East New York Faces Rezoning

Protest against rezoning in East New York. Photos by Steven Wishnia.East New York became the first neighborhood to be rezoned for Mayor Bill de Blasio’s mandatory inclusionary zoning plan on April 20, when the City Council passed the rezoning by a 45-1 vote. Councilmember Inez Barron, who represents the neighborhood’s southern side, was the only dissenter, while Rafael Espinal, who represents its northern side, endorsed the plan. 

“Twenty percent of my community earns less than $15,000 and will not be reached by this plan,” Barron told the Council. “There is no guarantee that developers will build affordable housing if they don’t want those subsidies.”
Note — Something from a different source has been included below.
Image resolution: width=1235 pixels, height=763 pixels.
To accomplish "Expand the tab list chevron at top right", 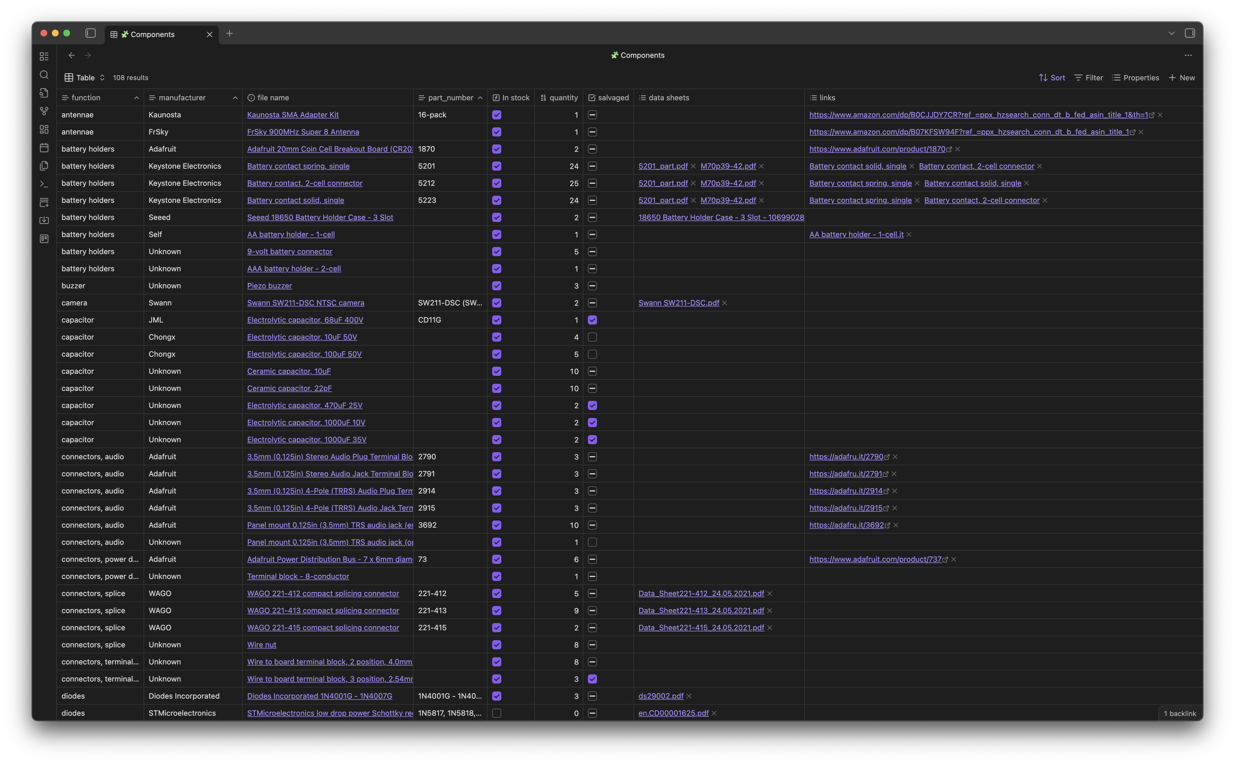I will (1171, 33).

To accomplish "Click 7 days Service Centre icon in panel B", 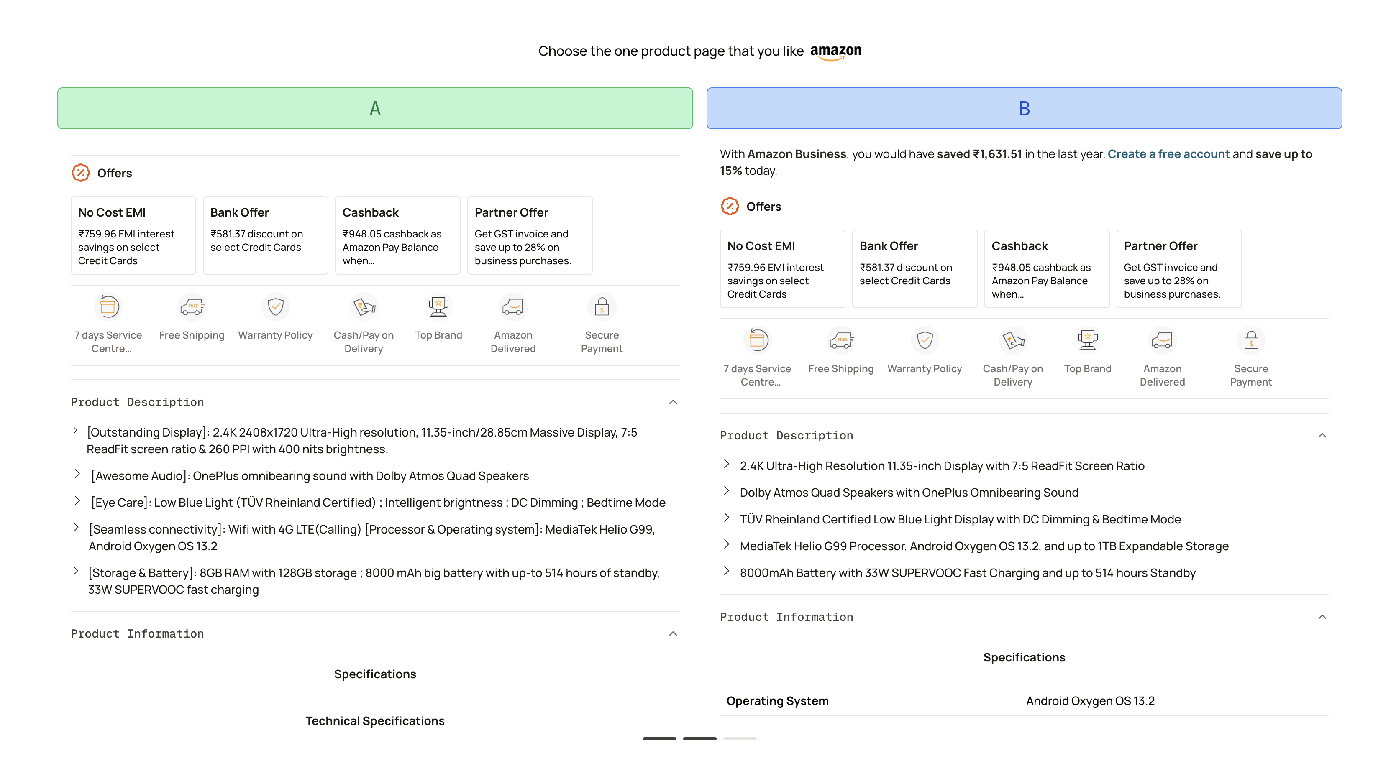I will pyautogui.click(x=757, y=340).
More than 7,000 new units are planned for the rezoned area, more than 150 blocks on the neighborhood’s northern side along the A/C and J/Z subway lines. The city Department of Housing Preservation and Development has said the first 1,310 apartments built must be affordable to people making less than $70,000 a year. About 43% of those are slated for people making less than $41,000, including 12% for those below $23,350.

“The affordability levels are so out of reach for local residents that it’s meaningless,” says Pete Nagy of New York Communities for Change. The neighborhood’s median income is $35,000, and one-third of households make less than $23,000.
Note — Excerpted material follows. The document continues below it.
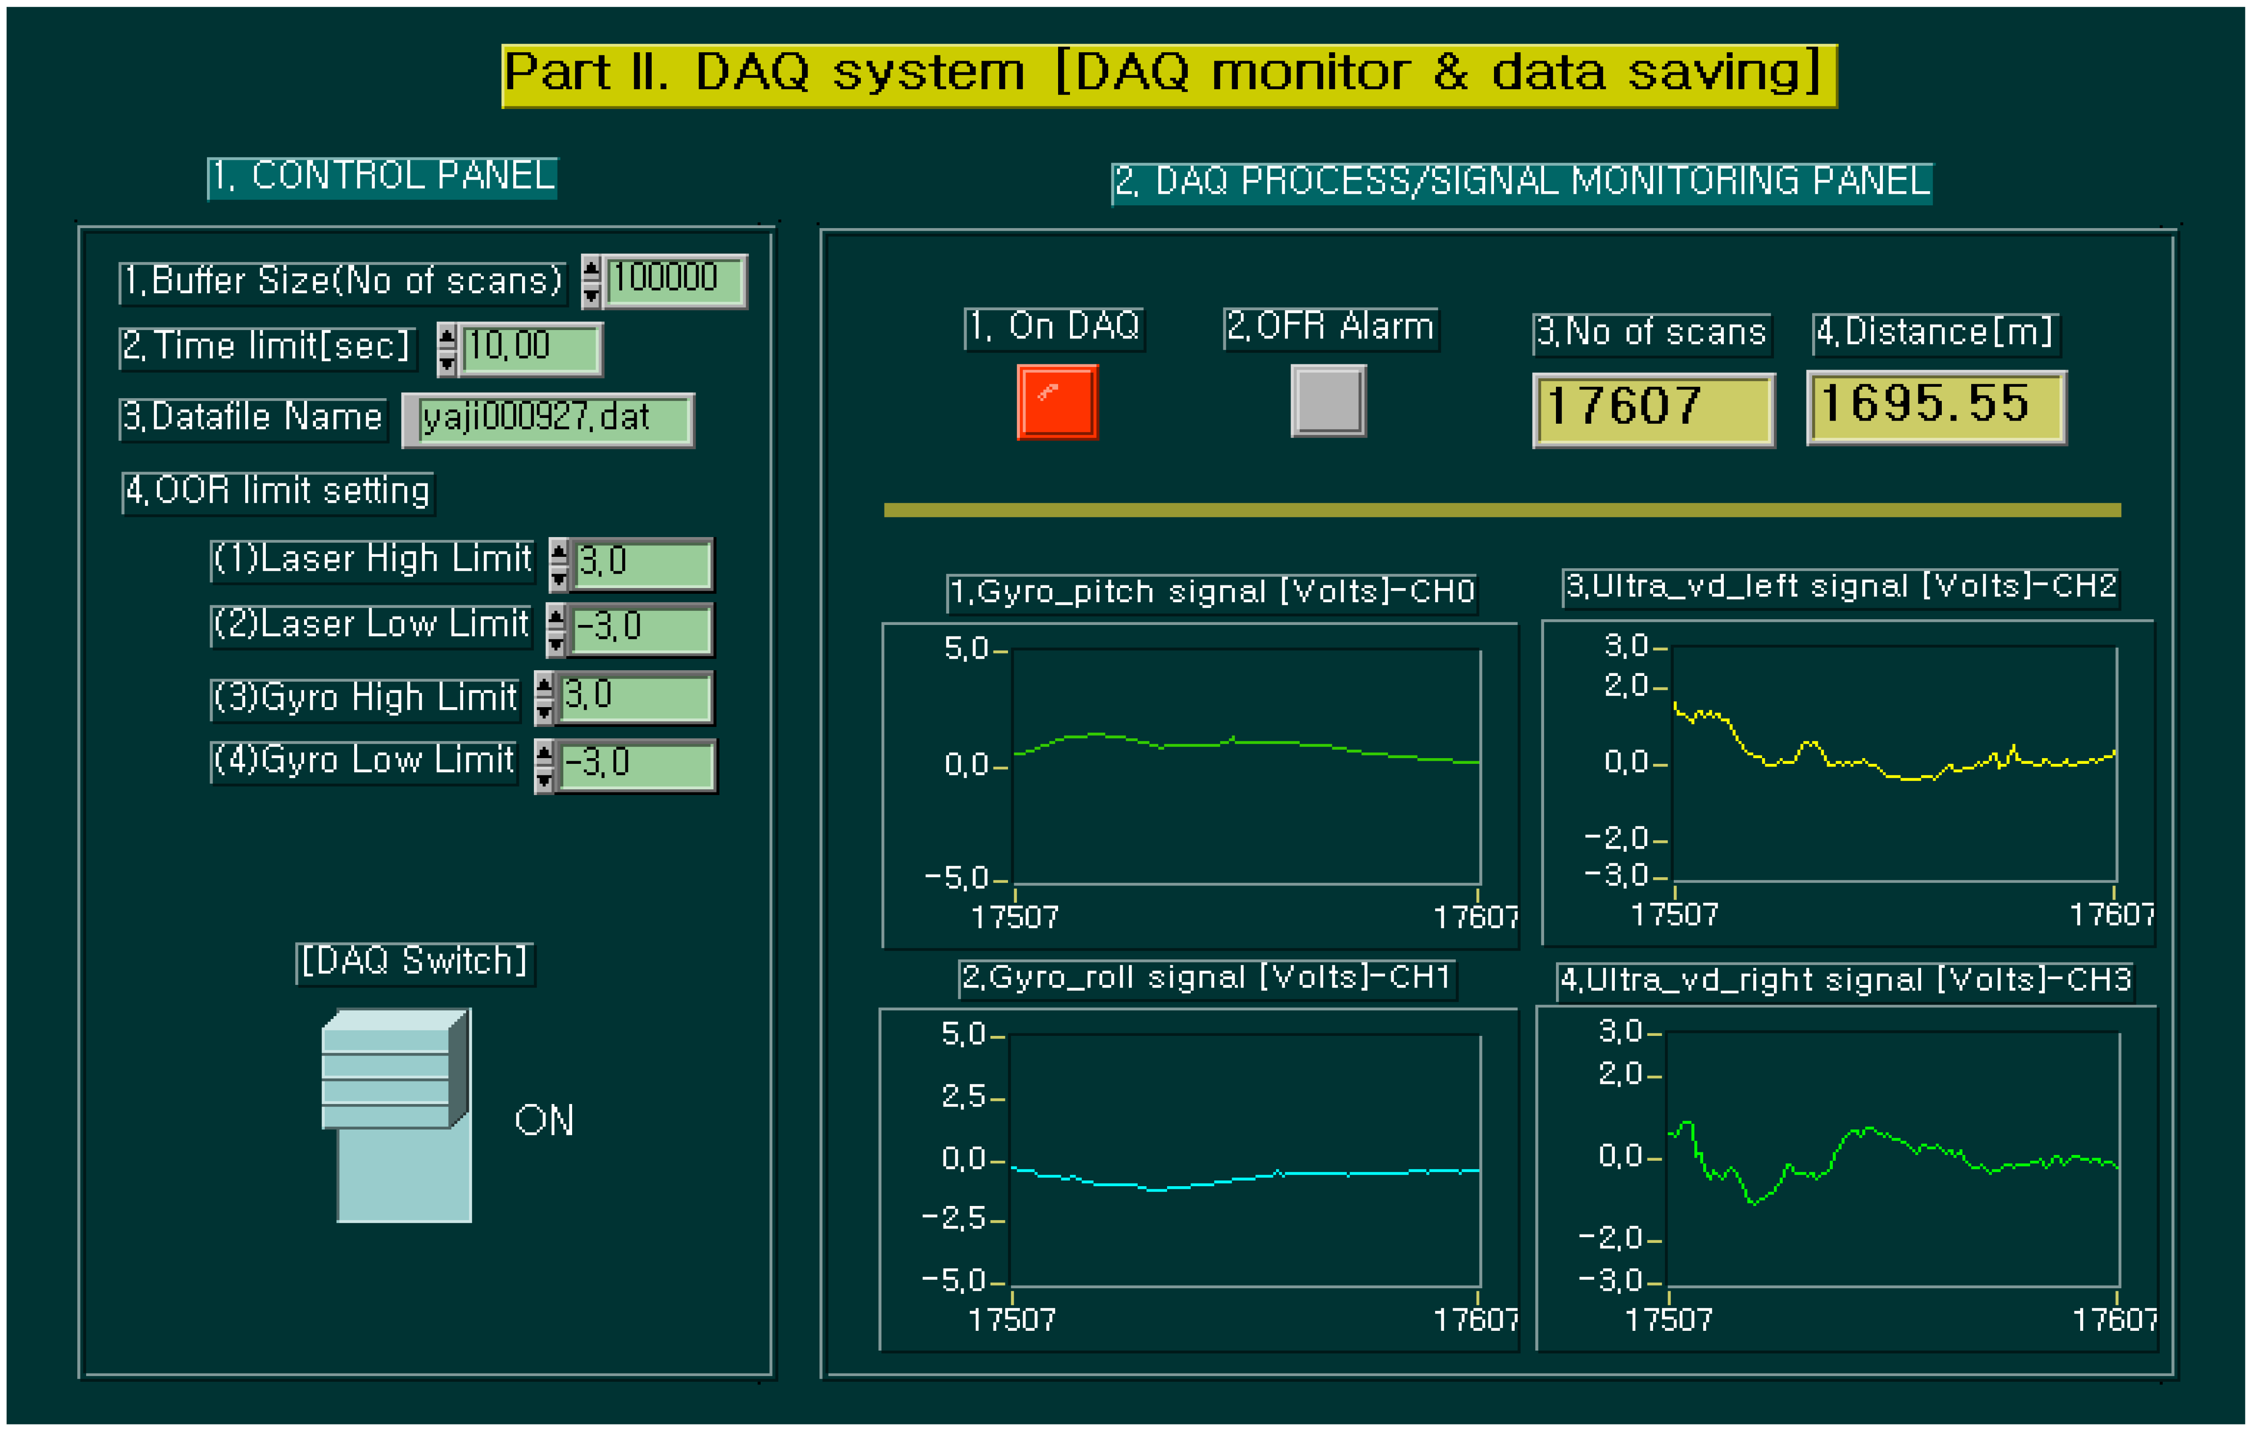Image resolution: width=2252 pixels, height=1431 pixels.
Task: Select the DAQ PROCESS/SIGNAL MONITORING PANEL header
Action: point(1523,183)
“Overall, this was the best possible plan,” says Espinal. “It’s just not feasible to build every single apartment at those levels.” Neighborhood residents who make up to $50,000 or $60,000 are “just as much at risk of being displaced,” he adds.

The three main reasons he supported the plan, he says, are that East New York has a huge unemployment rate, the neighborhood desperately needs affordable housing, and the plan includes “major investments in infrastructure.” 

Many residents are wary. “What happens if you make less than $32,000?” asks Lorna Blake, a Trinidadian immigrant who works as a therapist with the intellectually disabled, at a May 7 rally on Fulton Street attended by about 60 people. The mayor promised affordable housing, she said, but “after all the town-hall meetings, we realized it was all a big lie.”

To increase the proportion of below-market apartments above the 25 percent required by inclusionary zoning, HPD will subsidize the construction of buildings that are “100 percent affordable, and at levels that target low and extremely low income.” Between 40 and 50 percent of those apartments will be slated for people who make less than $41,000. But a New York Communities for Change analysis released in March projected that even with subsidies from HPD’s Extremely Low & Low-Income Affordability program, only about 20 percent of the total new apartments built in the rezoned area would be affordable for people making less than the neighborhood median, and only 4 percent for the poorest third. Half—about 3,500—would be market-rate, in a neighborhood directly in the path of gentrification coming east from Bushwick and Bedford-Stuyvesant. At the May 7 rally, organization members carried an “Espinal Sold Us Out” banner, and handed out flyers saying he’d taken more than $200,000 in real-estate money in his 2013 campaign.

More than one-third of the households in the rezoned area are already spending more than half their income on rent, says a report issued earlier this year by the Coalition for Community Advancement, an alliance of neighborhood groups. In a key indicator of gentrification pressures, home-sale prices more than doubled between November 2012 and March 2015, the report says.

The Cypress Hills Local Development Corporation, a member of the coalition, said in a statement April 20 that the plan “contains some major victories for the neighborhood,” including protections for homeowners, small businesses, and manufacturing, and praised Espinal for helping negotiate them. But it was “extremely disappointed” that the number of units earmarked for the lowest income levels was “much less than we had hoped,” and that “anti-displacement measures and protections were also not as strong as we wanted them to be.” 

“I know firsthand what happens in these rezonings,” says Debbie Medina, a community organizer from Williamsburg who is challenging incumbent state Senator Martin Malave Dilan in the September Democratic primary. “They’re going to start pitching tenants out. I know because that’s what happened in Williamsburg.”

The East New York rezoning is not like the 2005 rezoning of Williamsburg, Espinal responds, and building new apartments in the area is the only way to ensure affordable housing. Because most apartments in the neighborhood are in buildings too small to be rent-stabilized, he explains, it’s hard to protect current tenants.

“This is a neighborhood that is going to be gentrified anyway,” he says. “If we sit back and do nothing, we’ll see that market forces are going to have a more negative impact.”

At the May 7 rally, Onleilove Alston, executive director of Faith in New York, voiced the common plaint of people from gentrified neighborhoods. “I lived in this community when we went through the crack epidemic,” she told the crowd. “Whose East New York is this?”